EXERCISE: Nothing but the lines from the one that contains "Image resolution: width=309" through the end of the data should be reproduced, and each must match exactly.

(Dataset entries)
*** Block opens ***
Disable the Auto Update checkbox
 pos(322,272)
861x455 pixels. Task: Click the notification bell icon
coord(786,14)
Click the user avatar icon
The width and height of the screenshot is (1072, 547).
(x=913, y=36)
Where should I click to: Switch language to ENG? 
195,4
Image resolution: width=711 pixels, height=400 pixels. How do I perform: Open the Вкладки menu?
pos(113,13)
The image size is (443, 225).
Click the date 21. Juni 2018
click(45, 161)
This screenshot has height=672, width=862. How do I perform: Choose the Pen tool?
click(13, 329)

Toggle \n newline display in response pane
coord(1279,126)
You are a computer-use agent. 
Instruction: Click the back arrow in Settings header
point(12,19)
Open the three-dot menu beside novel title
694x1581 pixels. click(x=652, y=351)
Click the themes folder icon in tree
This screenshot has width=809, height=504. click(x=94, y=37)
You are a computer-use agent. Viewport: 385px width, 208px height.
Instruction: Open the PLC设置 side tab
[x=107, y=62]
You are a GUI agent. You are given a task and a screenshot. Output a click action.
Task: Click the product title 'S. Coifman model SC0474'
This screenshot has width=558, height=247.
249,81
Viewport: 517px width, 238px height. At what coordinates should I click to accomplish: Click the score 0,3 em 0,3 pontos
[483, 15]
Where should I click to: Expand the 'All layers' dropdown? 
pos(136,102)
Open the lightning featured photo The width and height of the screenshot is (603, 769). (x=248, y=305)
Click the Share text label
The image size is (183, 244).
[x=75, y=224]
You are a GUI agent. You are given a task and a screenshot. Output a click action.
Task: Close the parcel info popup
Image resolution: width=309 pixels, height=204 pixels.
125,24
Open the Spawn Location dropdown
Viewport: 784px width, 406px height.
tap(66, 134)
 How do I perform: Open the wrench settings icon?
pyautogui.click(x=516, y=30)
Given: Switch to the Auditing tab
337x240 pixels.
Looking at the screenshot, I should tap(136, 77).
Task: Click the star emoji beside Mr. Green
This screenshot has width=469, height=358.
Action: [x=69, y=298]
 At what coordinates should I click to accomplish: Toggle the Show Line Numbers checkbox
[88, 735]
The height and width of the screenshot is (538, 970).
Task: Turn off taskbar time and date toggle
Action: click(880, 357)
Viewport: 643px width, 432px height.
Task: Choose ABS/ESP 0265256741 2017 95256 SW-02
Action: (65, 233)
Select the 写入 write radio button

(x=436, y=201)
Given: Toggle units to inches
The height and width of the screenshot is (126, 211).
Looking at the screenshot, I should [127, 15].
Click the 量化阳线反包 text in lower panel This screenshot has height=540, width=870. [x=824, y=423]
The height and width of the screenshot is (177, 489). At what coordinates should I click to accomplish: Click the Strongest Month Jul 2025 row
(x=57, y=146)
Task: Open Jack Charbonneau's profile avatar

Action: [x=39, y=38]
*** Block closes ***
TASK SOLUTION:
Image resolution: width=309 pixels, height=204 pixels.
125,24
Open the Spawn Location dropdown
Viewport: 784px width, 406px height.
tap(66, 134)
 How do I perform: Open the wrench settings icon?
pyautogui.click(x=516, y=30)
Given: Switch to the Auditing tab
337x240 pixels.
Looking at the screenshot, I should tap(136, 77).
Task: Click the star emoji beside Mr. Green
This screenshot has width=469, height=358.
Action: [x=69, y=298]
 At what coordinates should I click to accomplish: Toggle the Show Line Numbers checkbox
[88, 735]
The height and width of the screenshot is (538, 970).
Task: Turn off taskbar time and date toggle
Action: click(880, 357)
Viewport: 643px width, 432px height.
Task: Choose ABS/ESP 0265256741 2017 95256 SW-02
Action: (65, 233)
Select the 写入 write radio button

(x=436, y=201)
Given: Toggle units to inches
The height and width of the screenshot is (126, 211).
Looking at the screenshot, I should [127, 15].
Click the 量化阳线反包 text in lower panel This screenshot has height=540, width=870. [x=824, y=423]
The height and width of the screenshot is (177, 489). At what coordinates should I click to accomplish: Click the Strongest Month Jul 2025 row
(x=57, y=146)
Task: Open Jack Charbonneau's profile avatar

Action: [x=39, y=38]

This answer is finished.